The six status levels from low to high concern:

Noise
Isolated mentions, single source, no cross-platform pickup. Standard background chatter. No action required — stay aware.
Hype
Multiple social mentions but shallow sourcing. Often one viral post or one local personality. Monitor for whether it reaches press or paid amplification.
Watch
Cross-platform pickup beginning. Appears in multiple source types. Does not yet have press coverage or paid money behind it. Add to staff awareness and begin factual prep.
Moving
Active amplification across two or more source types. May have press mention, PAC language overlap, or influencer pickup. Prepare a public response option; brief candidate and senior staff.
Escalating
High velocity, confirmed press pickup, phrase convergence detected. Likely has paid amplification or organized distribution behind it. Communications team should be on alert. Response posture decision required now.
Crisis
Dominant narrative across multiple media types. Active press inquiries likely. High outside-spending alignment or coordinated phrase pattern detected. Immediate campaign decision required on whether to respond, rebut, or redirect.

Dashboard modules

Command Brief

Daily top-3 priorities distilled from all monitored signals. What the campaign staff needs to know before the morning call. Includes recommended posture for each item.

Narrative Radar

All active narratives ranked by impact score. Filterable by category, status, and time window. Each card shows what changed, why it matters, phrase convergence flag, and money-message alignment.

Phrase Convergence

Identical or near-identical phrases appearing across multiple independent sources. The signature feature of CampaignBrief. A phrase moving from a PAC mailer to a blog to a radio segment in 48 hours is a convergence event — not coincidence.

Rumor Watch

Unverified claims circulating in public sources. Each rumor carries a verification status, spread path, press-pickup flag, risk level, and suggested campaign posture. CampaignBrief monitors rumors — it does not amplify them.

Money + Message

FEC filings, Meta Ad Library disclosures, and independent expenditure reports mapped to narrative themes. When outside spending language matches a phrase detected in news or social, CampaignBrief flags the overlap.

Influence Map

Public actors — local officials, reporters, bloggers, PAC operators, advocacy group leaders — and their role in carrying or amplifying narratives. Categorized by role: originator, amplifier, press gateway, fundraising signal, etc.

Evidence Room

Every signal in CampaignBrief links to its underlying public-source evidence: the article, the ad, the social post, the FEC filing. Evidence Room is the audit trail — share items with counsel, comms, or opposition research staff.

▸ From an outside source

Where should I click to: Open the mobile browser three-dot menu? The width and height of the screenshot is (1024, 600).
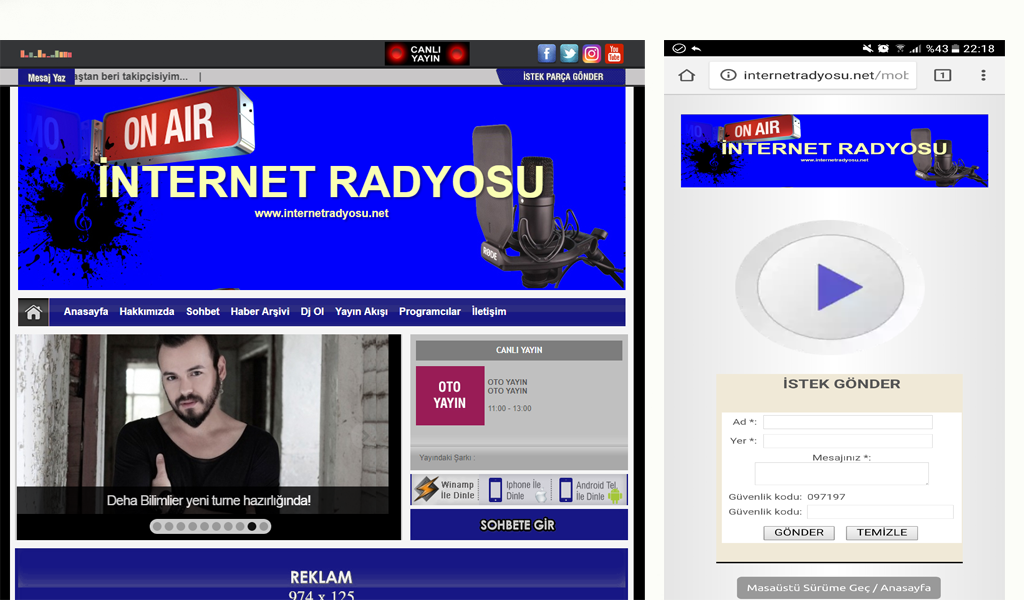tap(983, 76)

Phrase convergence — what it is and what it is not

Important: Phrase convergence means CampaignBrief observed repeated use of similar language across multiple public sources. It does not constitute evidence of legal coordination, conspiracy, or any unlawful conduct. Do not characterize convergence as coordination without independent legal and factual review.

Phrase convergence is detected when the same 3–8 word phrase appears in two or more independent public sources — news articles, social posts, PAC ads, mailers, podcasts, or broadcast segments — within a defined time window.

Three things make convergence meaningful:

  • Source diversity — the phrase appears across different source types, not just multiple posts on one platform
  • Velocity — the phrase is new or accelerating, not a longstanding common phrase
  • Independence — the sources are not obviously quoting the same original article (CampaignBrief attempts to exclude syndicated content)

A convergence score of 0–100 reflects source count (log scale), source diversity, time window concentration, and source credibility. Scores above 60 are flagged as Watch or higher.

Recommended posture guide

Each signal and rumor carries a suggested posture. These are starting-point recommendations — final decisions require judgment from your campaign leadership and counsel.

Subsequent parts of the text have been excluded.